Celtics Glad to Grind Out Game 3 Win, But Shaky Offense Placing Pressure on Stout Defense

by abournenesn

May 5, 2012

Celtics Glad to Grind Out Game 3 Win, But Shaky Offense Placing Pressure on Stout DefenseThe win was in the books, but the Celtics' locker room was missing the joy that one would expect from a team that had just won an overtime game in the playoffs. For the most part, the Celtics did not express much emotion at all, aside from relief that it was over.

The Celtics defeated the Atlanta Hawks 90-84 in Friday's Game 3 to take a 2-1 lead in their first-round Eastern Conference playoff series, but for the third time in this series, it was not pretty. The offense — which has comes in spurts with no real consistency — remained spotty, but for the second straight game, it was enough.

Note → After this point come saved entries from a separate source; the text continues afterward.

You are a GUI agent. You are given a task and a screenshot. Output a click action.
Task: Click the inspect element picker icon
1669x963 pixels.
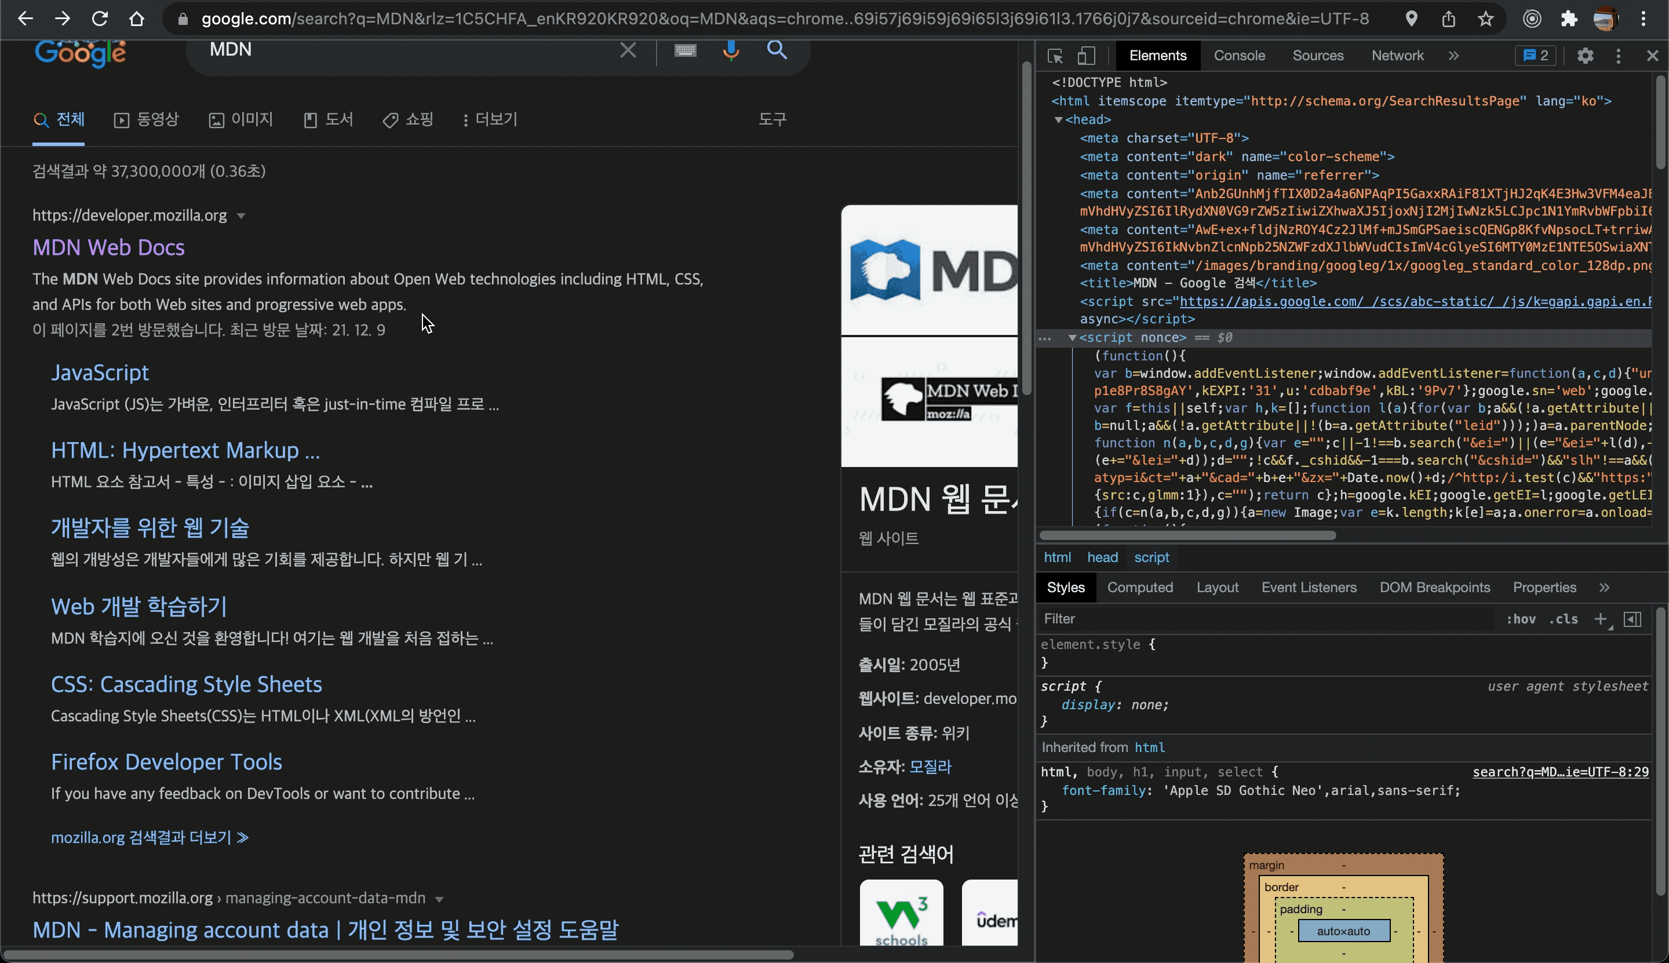[x=1055, y=56]
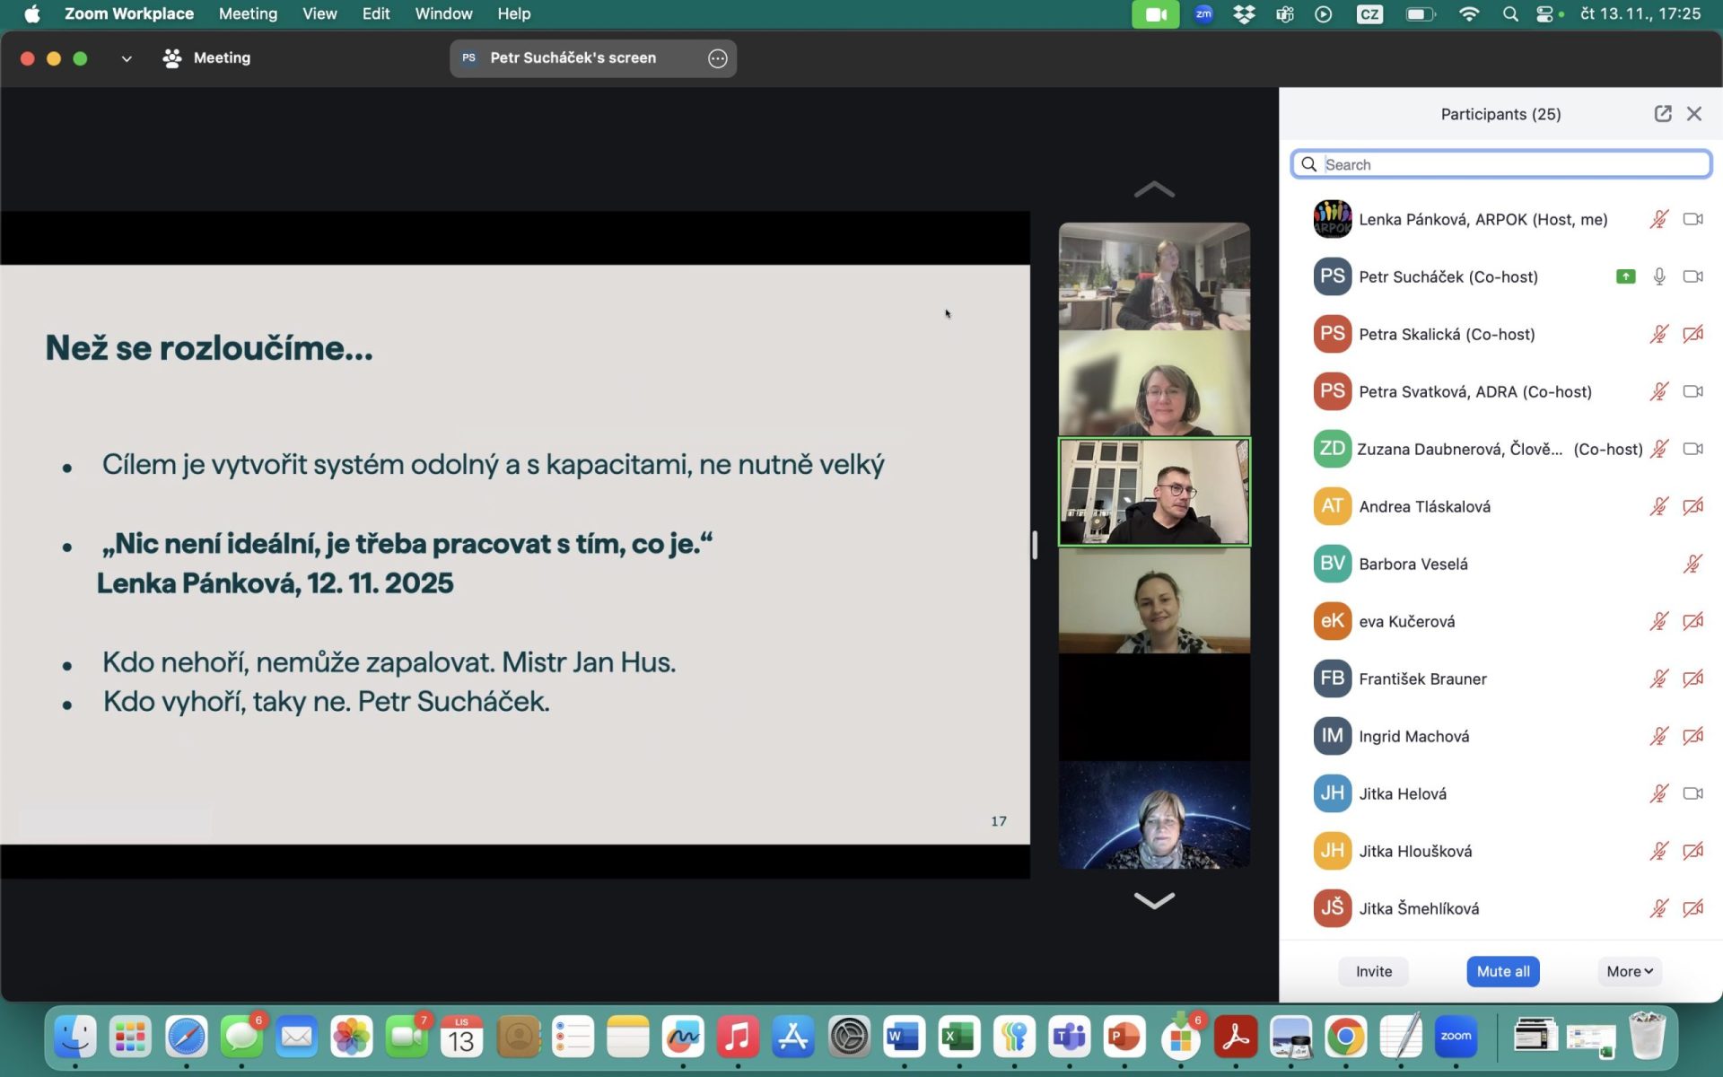
Task: Click the Meeting info icon in the title bar
Action: tap(171, 58)
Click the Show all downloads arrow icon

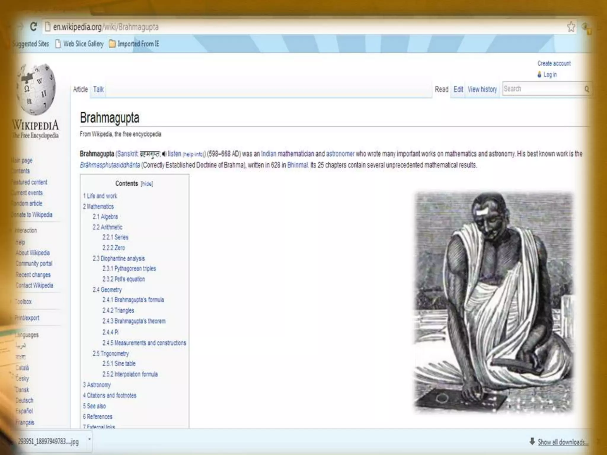click(x=532, y=441)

"It wasn't pretty," Paul Pierce said. "But who said it has to be pretty? At the end of the day, we have to win four games and we've won two."

The Celtics are halfway to eliminating the Hawks and advancing to the conference semifinals, although it took a grinding effort to get there. They shot less than 40 percent from the field in regulation before improving in overtime, and they are now shooting 7-for-38 from 3-point territory in the series.

Without any sustained shooting threat, the Celtics had to rely on timely shots to grind out Friday's win. After Hawks point guard Jeff Teague, who is having an impressive series, tied the game on a fastbreak dunk early in the fourth quarter, Boston went on a 16-5 run that included 3-pointers by Pierce and Mickael Pietrus. The Celtics ended up needing every bit of that 11-point lead when Atlanta came back to force overtime.

"At the end of the day, we won the game," Pietrus said. "That was our main focus. I know that we didn't play extremely well, but that's playoff games. Sometimes they are going to take your stuff away, but you have to deal with it and get the best out of it."

One of the biggest contributors to the Celtics' shooting woes was their midrange game, which their offense relies on so heavily. They shot 11-for-36, or 30.5 percent, from 10 to 23 feet in Game 3, according to HoopData, compared to 41 percent from those locations during the regular season. The Celtics attempted more shots from 16 to 23 feet during the regular season than any team except the Bobcats and Sixers, neither of whom was noted for their offensive efficiency.

As a result, Celtics coach Doc Rivers was forced to ask Pierce, Kevin Garnett and Rajon Rondo to play more than 40 minutes, and Ray Allen played almost 37 minutes in his first game action in almost a month. Rivers could not afford to rest his most reliable offensive and defensive personnel — the Celtics needed everything they could get, and the coach was not pleased with the toll inflicted on those four players.

Simply put, the Celtics need their long two-pointers to fall, otherwise the defense has to assume the load, as it did Friday. And playing defense that hard for that long takes a level of mental focus that is difficult to maintain over 48-plus minutes.

"You have to get stops and then you have to turn around and execute on the offensive end," said Garnett, who anchored some unconventional lineups on defense for 42 minutes in Game 3. "Then when you're not shooting the ball well, that probably means there's going to be more work on the defensive end. We're a mentally strong team. We've just got to get better on offense, but we'll go back, fix that, watch tape and try to make adjustments."

The Celtics gladly took the win, because it was better than the alternative. Until more of their shots find the net, though, there will be a lot of weary limbs wearing green.